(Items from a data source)
—————

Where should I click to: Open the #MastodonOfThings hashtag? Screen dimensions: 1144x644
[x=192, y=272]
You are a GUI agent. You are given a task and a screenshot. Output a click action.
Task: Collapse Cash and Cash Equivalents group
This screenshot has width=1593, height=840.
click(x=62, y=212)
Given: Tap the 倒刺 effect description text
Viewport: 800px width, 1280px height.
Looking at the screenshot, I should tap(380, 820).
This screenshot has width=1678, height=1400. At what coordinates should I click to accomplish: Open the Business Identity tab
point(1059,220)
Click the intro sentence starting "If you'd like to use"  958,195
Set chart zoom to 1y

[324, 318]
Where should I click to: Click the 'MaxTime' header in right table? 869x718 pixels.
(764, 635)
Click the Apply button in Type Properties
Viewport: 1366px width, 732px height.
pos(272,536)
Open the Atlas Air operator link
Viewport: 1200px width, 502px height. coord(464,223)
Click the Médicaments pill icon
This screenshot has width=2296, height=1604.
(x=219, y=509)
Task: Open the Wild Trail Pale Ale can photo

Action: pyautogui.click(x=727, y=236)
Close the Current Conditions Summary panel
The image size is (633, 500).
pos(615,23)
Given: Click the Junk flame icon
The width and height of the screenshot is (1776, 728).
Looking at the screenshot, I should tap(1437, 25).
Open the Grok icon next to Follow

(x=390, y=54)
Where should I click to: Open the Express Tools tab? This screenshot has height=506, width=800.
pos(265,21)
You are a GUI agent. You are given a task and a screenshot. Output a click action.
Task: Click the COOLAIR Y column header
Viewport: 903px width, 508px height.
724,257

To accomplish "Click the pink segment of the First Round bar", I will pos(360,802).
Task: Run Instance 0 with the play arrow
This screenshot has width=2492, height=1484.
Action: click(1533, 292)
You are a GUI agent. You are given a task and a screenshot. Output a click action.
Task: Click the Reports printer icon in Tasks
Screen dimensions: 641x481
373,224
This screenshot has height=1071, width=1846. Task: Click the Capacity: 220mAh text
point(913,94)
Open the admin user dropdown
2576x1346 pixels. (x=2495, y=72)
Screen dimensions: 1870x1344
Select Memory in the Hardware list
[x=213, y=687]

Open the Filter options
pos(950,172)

—————

WHAT IS EXPECTED: Copy out all of the entries above word for word, changing nothing.

EXERCISE SOLUTION:
Where should I click to: Open the #MastodonOfThings hashtag? Screen dimensions: 1144x644
[x=192, y=272]
You are a GUI agent. You are given a task and a screenshot. Output a click action.
Task: Collapse Cash and Cash Equivalents group
This screenshot has width=1593, height=840.
click(x=62, y=212)
Given: Tap the 倒刺 effect description text
Viewport: 800px width, 1280px height.
Looking at the screenshot, I should tap(380, 820).
This screenshot has width=1678, height=1400. At what coordinates should I click to accomplish: Open the Business Identity tab
point(1059,220)
Click the intro sentence starting "If you'd like to use"  958,195
Set chart zoom to 1y

[324, 318]
Where should I click to: Click the 'MaxTime' header in right table? 869x718 pixels.
(764, 635)
Click the Apply button in Type Properties
Viewport: 1366px width, 732px height.
pos(272,536)
Open the Atlas Air operator link
Viewport: 1200px width, 502px height. coord(464,223)
Click the Médicaments pill icon
This screenshot has width=2296, height=1604.
(x=219, y=509)
Task: Open the Wild Trail Pale Ale can photo

Action: pyautogui.click(x=727, y=236)
Close the Current Conditions Summary panel
The image size is (633, 500).
pos(615,23)
Given: Click the Junk flame icon
The width and height of the screenshot is (1776, 728).
Looking at the screenshot, I should tap(1437, 25).
Open the Grok icon next to Follow

(x=390, y=54)
Where should I click to: Open the Express Tools tab? This screenshot has height=506, width=800.
pos(265,21)
You are a GUI agent. You are given a task and a screenshot. Output a click action.
Task: Click the COOLAIR Y column header
Viewport: 903px width, 508px height.
724,257

To accomplish "Click the pink segment of the First Round bar", I will pos(360,802).
Task: Run Instance 0 with the play arrow
This screenshot has width=2492, height=1484.
Action: click(1533, 292)
You are a GUI agent. You are given a task and a screenshot. Output a click action.
Task: Click the Reports printer icon in Tasks
Screen dimensions: 641x481
373,224
This screenshot has height=1071, width=1846. Task: Click the Capacity: 220mAh text
point(913,94)
Open the admin user dropdown
2576x1346 pixels. (x=2495, y=72)
Screen dimensions: 1870x1344
Select Memory in the Hardware list
[x=213, y=687]

Open the Filter options
pos(950,172)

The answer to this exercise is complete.